The graphite sheet isolation device according to claim 3, wherein a plurality of card slots are provided on the upper side of the graphite sheet, and the shape of the card slots matches the shape of the separator, and The number of card slots is equal to the number of the spacers.
The graphite material board isolation device according to claim 4, wherein the lower end of the spacer is snapped into the card slot.

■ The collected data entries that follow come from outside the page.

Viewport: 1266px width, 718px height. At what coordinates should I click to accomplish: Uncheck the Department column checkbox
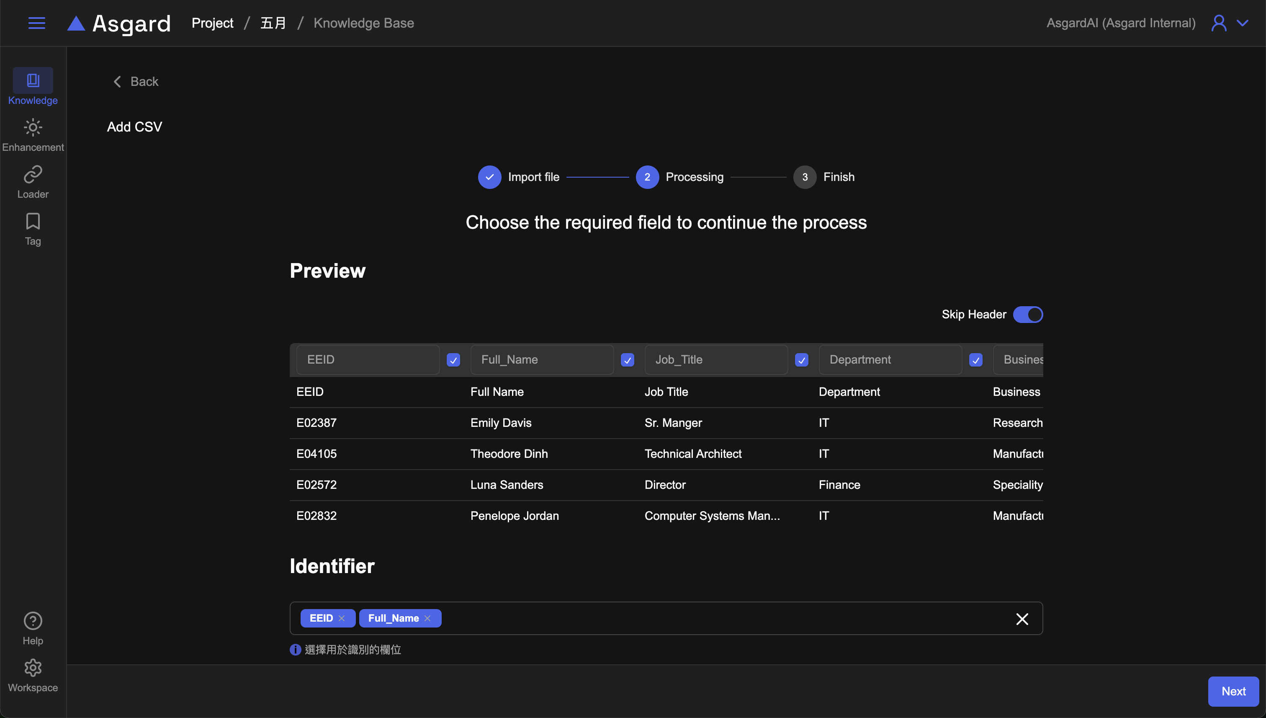pos(975,360)
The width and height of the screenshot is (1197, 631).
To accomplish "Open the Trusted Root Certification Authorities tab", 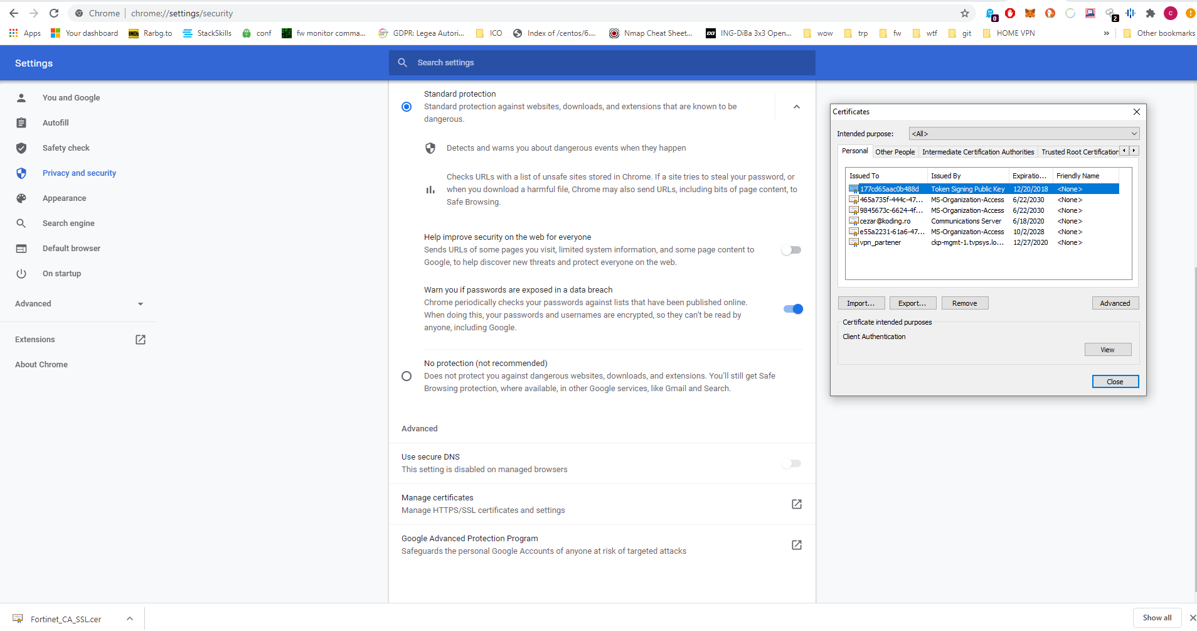I will coord(1079,151).
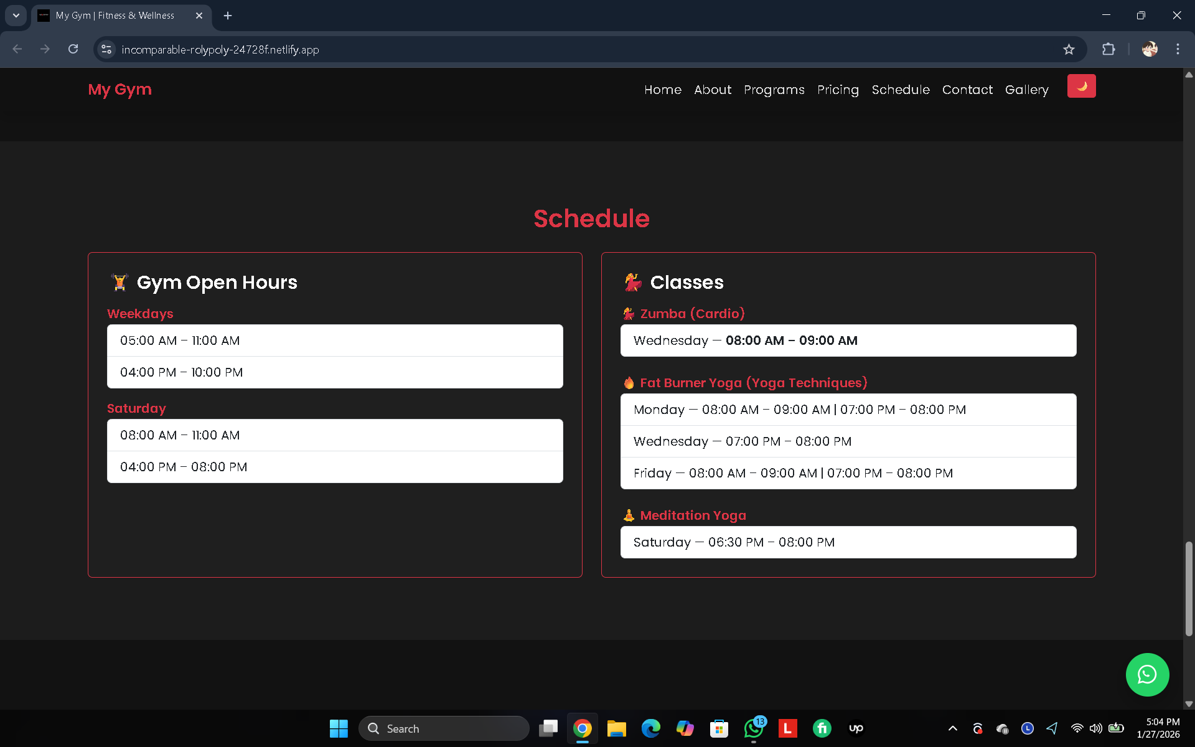Toggle the dark mode moon icon

[1082, 86]
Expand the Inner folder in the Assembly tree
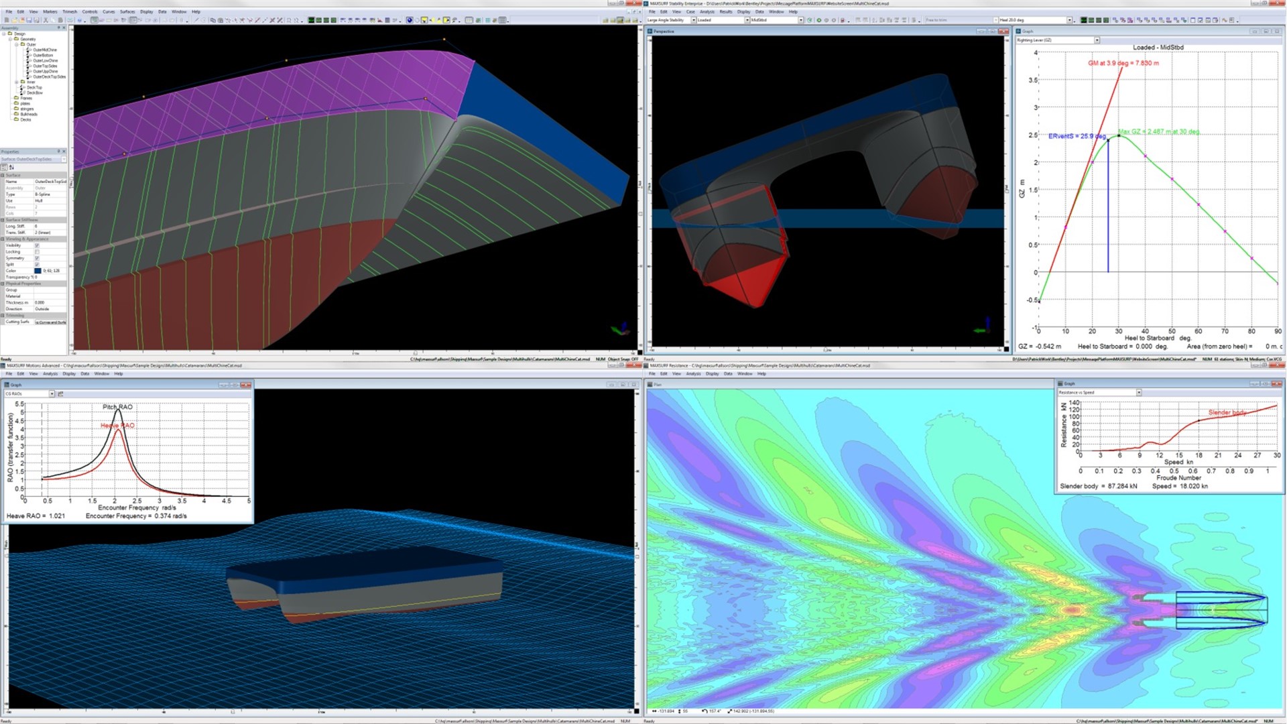Viewport: 1287px width, 724px height. [16, 82]
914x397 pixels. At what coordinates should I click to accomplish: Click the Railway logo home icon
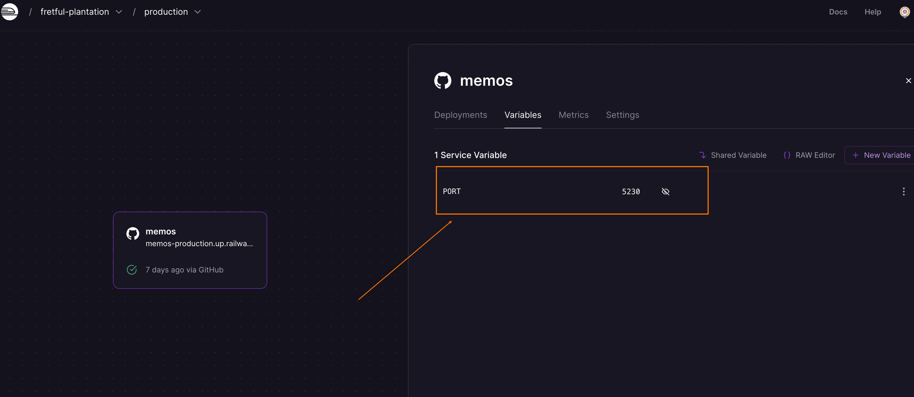coord(10,12)
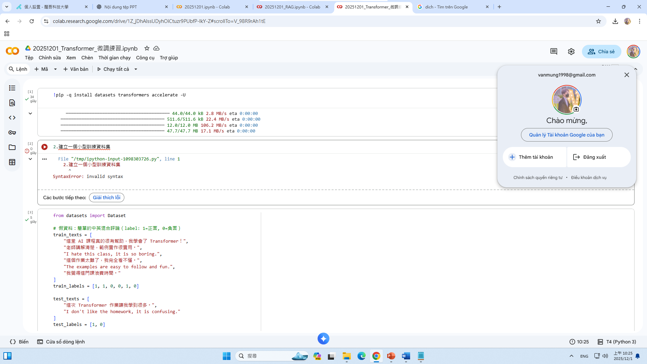Click Giải thích lỗi button
647x364 pixels.
tap(106, 198)
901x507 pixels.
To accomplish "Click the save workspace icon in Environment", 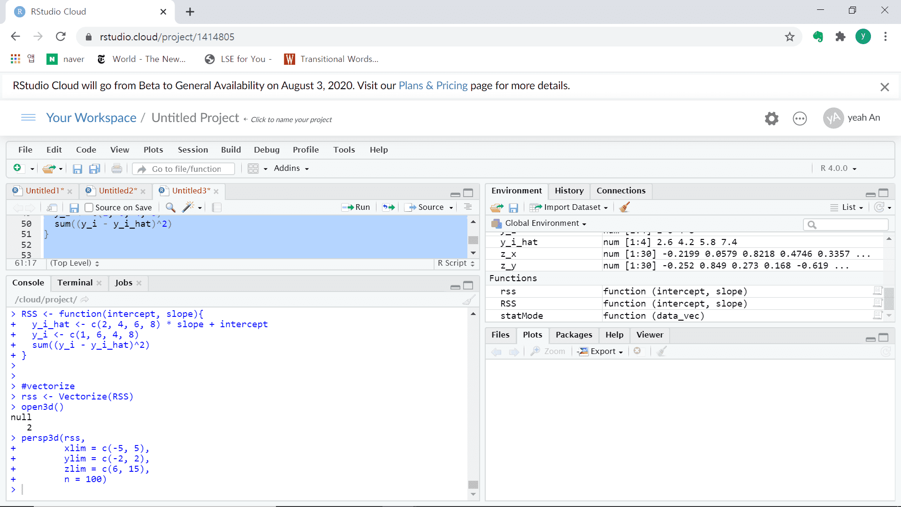I will [513, 207].
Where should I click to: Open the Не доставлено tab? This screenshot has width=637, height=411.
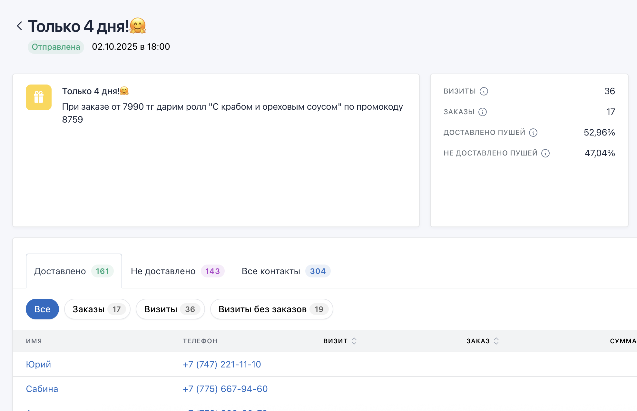coord(177,271)
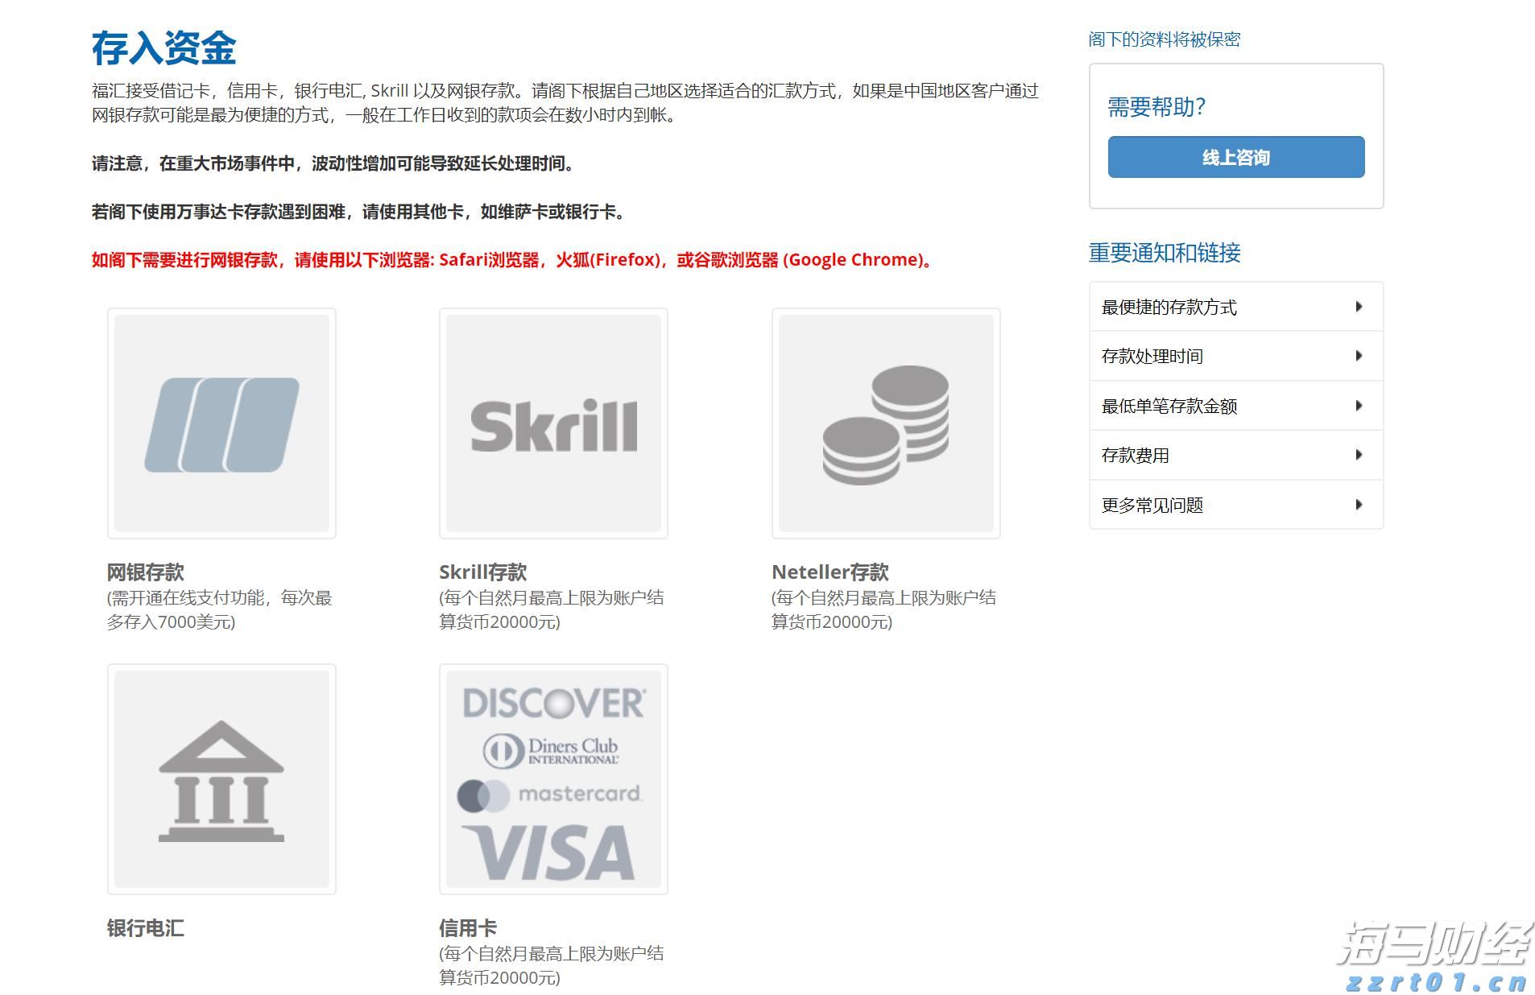
Task: Click the Skrill logo image
Action: [x=552, y=422]
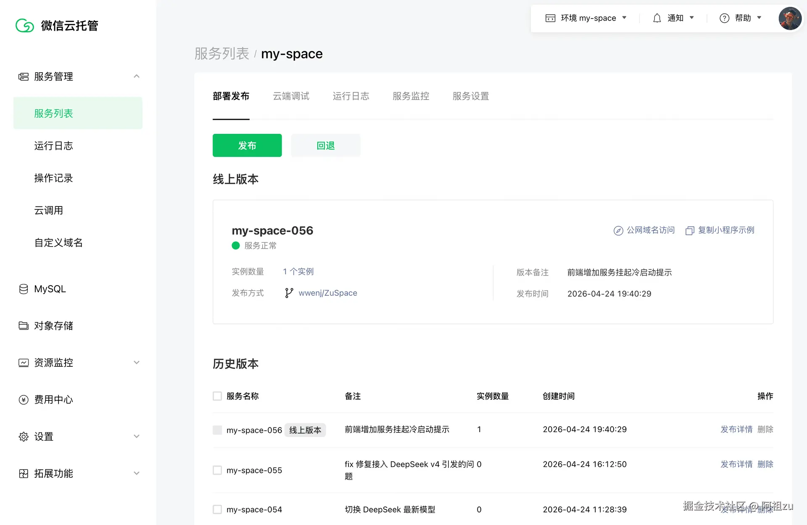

The graphite material board isolation device according to claim 5, wherein the spacer is disposed in the card slot.
The graphite material board isolation device according to claim 4, characterized in that the distance between two adjacent said grooves on the lower side of the same setter plate is equal or different.
The graphite sheet isolation device according to claim 1, wherein the graphite sheet is multi-layer, and the multiple layers of the graphite sheet are parallel and evenly distributed inside the sealed box, and the graphite sheet is It is slidingly connected to the sealed box through a chute, or the graphite sheet is directly arranged in the sealed box, and a plurality of layers of the graphite sheet are sequentially stacked from bottom to top, between two adjacent graphite sheets. Separated by supports.
The graphite sheet isolation device according to claim 1, wherein the material of the isolation column is any one of zirconia, magnesium oxide, yttrium oxide, aluminum nitride, silicon oxide, silicon carbide, and boron nitride. Species, or any one of molybdenum, molybdenum lanthanum, magnesium, titanium zirconium molybdenum alloy, tungsten, and tantalum, or any one of mullite and alumina-magnesium spinel.
The graphite material board isolation device according to claim 1, wherein the setter plate is an alumina ceramic plate.